ANSWER: Greg is not surprised by this.


FILESYSTEM_DOMAIN as requirement

I want to submit jobs that require a different filesystem but none of the following seem to work

requirements = (FILESYSTEM_DOMAIN == "aoc.nrao.edu")

FILESYSTEM_DOMAIN = "aoc.nrao.edu"

+FILESYSTEM_DOMAIN = "aoc.nrao.edu"

Looks like the answer is

requirements = (FileSystemDomain == "aoc.nrao.edu")

<sarcasm>because that's perfectly obvious</sarcasm>

But let's say we have two clusters (aoc.nrao.edu and cv.nrao.edu) with different filesystems.  I want jobs submitted in aoc.nrao.edu with a requirement of cv.nrao.edu to glidein to the cv.nrao.edu cluster.  How can a factory script at cv.nrao.edu look for such jobs?  I can't seem to use condor_q -constraint to look for such jobs.  The following doesn't work.

condor_q -pool nmpost-cm-vml.aoc.nrao.edu -global -allusers -constraint 'Requirements = ((FileSystemDomain == "cv.nrao.edu"))'

ANSWER: I think the answer is not to use FileSystemDomain but to create our own custom classad like we do with the VLASS partition.  Greg says it is possible to query for this requirement but the syntax is pretty gnarly.  I think making a partition is a better solution.


Removing tokens

Let's say I have a schedd that authenticates with an idtoken in /etc/condor/tokens.d.  If I remove that token, I am still able to submit jobs from that host until condor is restarted.  It has to be a restart as condor_reconfig seems insufficient.  This indicates to me that HTCondor is caching the token. Although it is strange that condor_token_list returns nothing immediatly after remocing the token yet HTCondor still can submit jobs. This is not really a problem but I was surprised by it and wanted to point it out in case it was unexpected.  There doesn't seem to be a timeout either.

ANSWER: Greg knows about this.  HTCondor establishes a relationship once authenticated and continues to use that relationship.  It may timeout after 24 hours, not sure.


Signing key

Given two separate clusters (testpost and nmpost), what should the signing keys and tokens look like?

Now that we use idtokens, I thought that to get a VM to be able to submit jobs I only needed to add our cluster's token to /etc/condor/tokens.d.  But apparently I also need to add our cluster's signing key to /etc/condor/passwords.d.  I since learned that this is probably because I created the signing key and token on our testpost cluster and then copied them to our nmpost cluster.

________________

> **TASKS TO CARRY OUT**:
[1] According to the HTCondor notes, what does it take for a host to stop submitting jobs after its token is removed?
[2] Please pick up the HTCondor notes after their final sentence and continue the signing key entry.
The items are separate material, apart from the HTCondor notes.

Items from a data source:
________________

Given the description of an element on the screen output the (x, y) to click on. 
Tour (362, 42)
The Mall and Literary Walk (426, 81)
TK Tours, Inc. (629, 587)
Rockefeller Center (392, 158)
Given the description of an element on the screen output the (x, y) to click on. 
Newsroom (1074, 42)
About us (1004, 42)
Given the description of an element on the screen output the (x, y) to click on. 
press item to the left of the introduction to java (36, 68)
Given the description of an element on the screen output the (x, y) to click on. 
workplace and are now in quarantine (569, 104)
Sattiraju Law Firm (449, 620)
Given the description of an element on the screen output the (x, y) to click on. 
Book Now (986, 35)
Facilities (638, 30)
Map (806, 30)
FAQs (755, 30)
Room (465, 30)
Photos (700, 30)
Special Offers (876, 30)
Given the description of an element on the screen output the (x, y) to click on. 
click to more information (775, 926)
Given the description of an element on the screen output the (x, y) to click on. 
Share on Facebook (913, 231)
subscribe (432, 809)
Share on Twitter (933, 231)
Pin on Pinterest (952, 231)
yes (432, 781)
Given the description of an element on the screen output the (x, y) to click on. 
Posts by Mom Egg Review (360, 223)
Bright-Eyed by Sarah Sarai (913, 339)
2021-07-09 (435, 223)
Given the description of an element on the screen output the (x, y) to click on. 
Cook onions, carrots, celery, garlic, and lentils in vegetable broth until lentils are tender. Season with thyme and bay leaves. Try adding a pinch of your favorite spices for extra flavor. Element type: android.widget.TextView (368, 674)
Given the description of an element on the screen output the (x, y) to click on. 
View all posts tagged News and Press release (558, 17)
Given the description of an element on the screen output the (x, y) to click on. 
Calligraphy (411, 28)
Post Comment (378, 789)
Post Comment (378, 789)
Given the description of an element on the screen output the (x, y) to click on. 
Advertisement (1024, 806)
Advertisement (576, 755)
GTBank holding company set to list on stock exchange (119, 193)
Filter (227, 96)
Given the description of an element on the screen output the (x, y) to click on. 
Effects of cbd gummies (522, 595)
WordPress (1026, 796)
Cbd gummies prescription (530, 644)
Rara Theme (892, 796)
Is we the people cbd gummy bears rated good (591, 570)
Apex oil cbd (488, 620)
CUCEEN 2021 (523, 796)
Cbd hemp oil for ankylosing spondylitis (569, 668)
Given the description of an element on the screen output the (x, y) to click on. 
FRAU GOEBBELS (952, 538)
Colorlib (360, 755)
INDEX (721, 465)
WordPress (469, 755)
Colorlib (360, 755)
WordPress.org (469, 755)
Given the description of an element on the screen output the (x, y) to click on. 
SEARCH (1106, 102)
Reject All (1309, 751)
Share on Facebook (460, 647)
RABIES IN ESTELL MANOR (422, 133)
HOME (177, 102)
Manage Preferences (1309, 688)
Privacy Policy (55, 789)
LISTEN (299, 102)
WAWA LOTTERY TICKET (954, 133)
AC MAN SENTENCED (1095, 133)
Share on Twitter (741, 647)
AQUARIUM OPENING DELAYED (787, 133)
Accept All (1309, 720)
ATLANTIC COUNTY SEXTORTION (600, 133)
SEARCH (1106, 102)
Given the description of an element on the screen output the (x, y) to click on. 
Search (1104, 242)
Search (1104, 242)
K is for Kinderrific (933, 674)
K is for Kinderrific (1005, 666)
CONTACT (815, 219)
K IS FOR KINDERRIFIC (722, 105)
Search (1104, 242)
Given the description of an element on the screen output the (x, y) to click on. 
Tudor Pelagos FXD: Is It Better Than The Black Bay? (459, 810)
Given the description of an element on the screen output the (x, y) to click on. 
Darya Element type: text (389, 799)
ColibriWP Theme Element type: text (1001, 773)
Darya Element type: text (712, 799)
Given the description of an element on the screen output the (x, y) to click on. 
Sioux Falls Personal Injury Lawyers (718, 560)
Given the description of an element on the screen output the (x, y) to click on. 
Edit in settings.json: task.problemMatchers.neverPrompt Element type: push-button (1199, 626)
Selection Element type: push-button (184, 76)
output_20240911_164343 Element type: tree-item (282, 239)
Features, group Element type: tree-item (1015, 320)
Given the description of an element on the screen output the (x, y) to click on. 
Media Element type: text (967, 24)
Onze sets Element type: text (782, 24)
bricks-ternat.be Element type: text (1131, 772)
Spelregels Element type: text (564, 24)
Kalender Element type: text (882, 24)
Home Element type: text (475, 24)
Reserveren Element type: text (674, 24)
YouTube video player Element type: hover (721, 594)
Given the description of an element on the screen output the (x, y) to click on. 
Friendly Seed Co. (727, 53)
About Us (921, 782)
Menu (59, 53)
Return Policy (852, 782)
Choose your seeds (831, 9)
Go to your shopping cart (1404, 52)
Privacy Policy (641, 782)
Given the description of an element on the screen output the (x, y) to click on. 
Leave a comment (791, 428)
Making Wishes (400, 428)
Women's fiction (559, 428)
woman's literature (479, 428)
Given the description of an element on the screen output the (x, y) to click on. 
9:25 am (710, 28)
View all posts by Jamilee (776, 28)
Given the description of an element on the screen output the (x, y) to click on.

________________

> **TASK ANSWERS**:
[1] Condor has to be restarted, since condor_reconfig seems insufficient.

[2]
ANSWER: yes.  create signing keys for each cluster.


Jobs with a little swap

Say we had jobs that need 40GB of memory but occationally, very briefly, spike to 60GB.  With Torque this is not a problem because it will just let the job swap.  It is not a big performance hit because the amount of time that memory is needed is very short compared to the runtime of the job.  How could we do this in HTCondor?  We really don't want to set a memory requirement of 60GB beucase we want to run multiple jobs on a node and doing so will significantly reduce the number of jobs we could put on a node.

Does the new DISABLE_SWAP_FOR_JOB=false knob, introduced in 8.9.9, mean that HTCondor now swaps if needed by default?

ANSWER: try setting memory.swappiness for the condor cgroup.

ANSWER:  The VLASS nodes don't have a swap partition.  Make a swapfile on the vlass node (nmpost110) and see if that works.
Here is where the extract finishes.